PR. JEFFERSON MAGNO COSTA

quarta-feira, 27 de outubro de 2021

O ESCRITOR EVANGÉLICO E A LÍNGUA PORTUGUESA



PR. JEFFERSON MAGNO COSTA
Excelentíssimo senhor Presidente da Academia Evangélica de Letras do Brasil, Reverendo Guilhermino Cunha; excelentíssimas demais autoridades presentes; caríssimos convidados, nobres confrades e confreiras:
Ninguém hoje espere ingenuamente tornar-se um hábil escritor, seguro do seu ofício e influenciador de sua geração sem, antes, esforçar-se para conhecer as regras e as riquezas expressionais de sua língua.
Só conseguiremos atuar impactante e eficientemente como escritores evangélicos se nos esforçarmos para redescobrir e dominar os amplos recursos da língua portuguesa.

### Instruções
1 - Liste os destinatários da saudação de abertura do discurso, separados da mesma forma que no texto, por ponto e vírgula.
2 - Reescreva todo o trecho do discurso desde "Só conseguiremos atuar" até "da língua portuguesa.", substituindo "escritores evangélicos" por "autores cristãos".
A listagem a seguir vem de outra fonte.

### Conjunto de dados

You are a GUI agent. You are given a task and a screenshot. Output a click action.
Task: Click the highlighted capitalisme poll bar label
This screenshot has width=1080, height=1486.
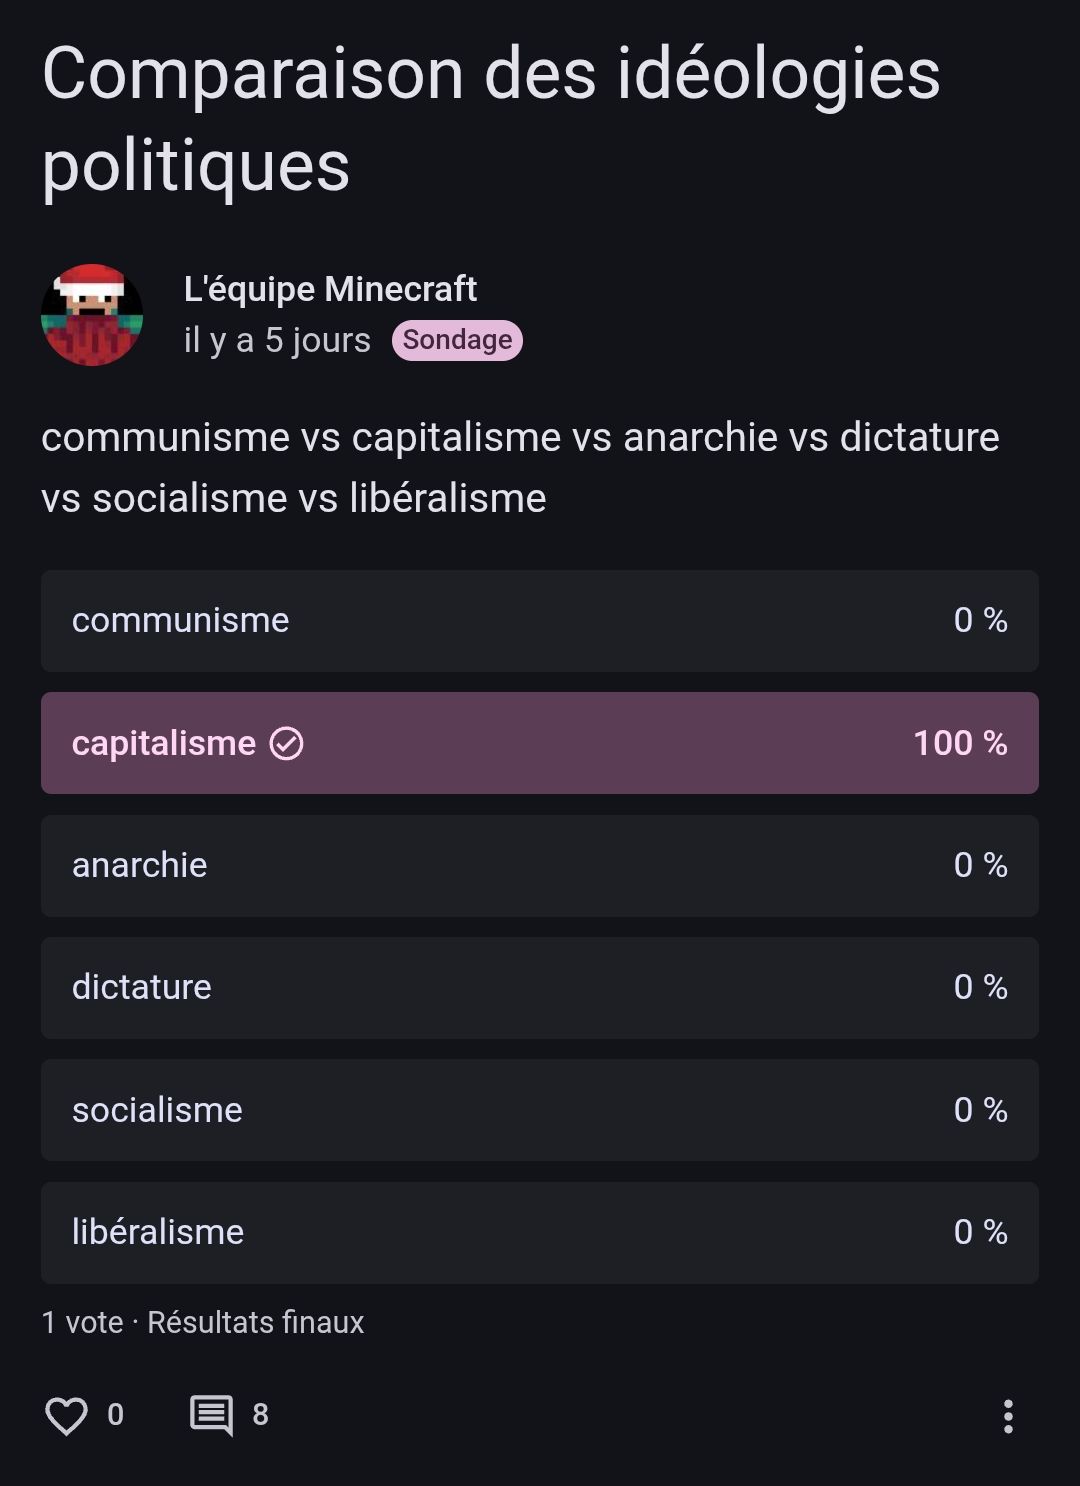pos(164,743)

### Respostas por tarefa
1 -
- Excelentíssimo senhor Presidente da Academia Evangélica de Letras do Brasil, Reverendo Guilhermino Cunha
- excelentíssimas demais autoridades presentes
- caríssimos convidados, nobres confrades e confreiras

2 -
Só conseguiremos atuar impactante e eficientemente como autores cristãos se nos esforçarmos para redescobrir e dominar os amplos recursos da língua portuguesa.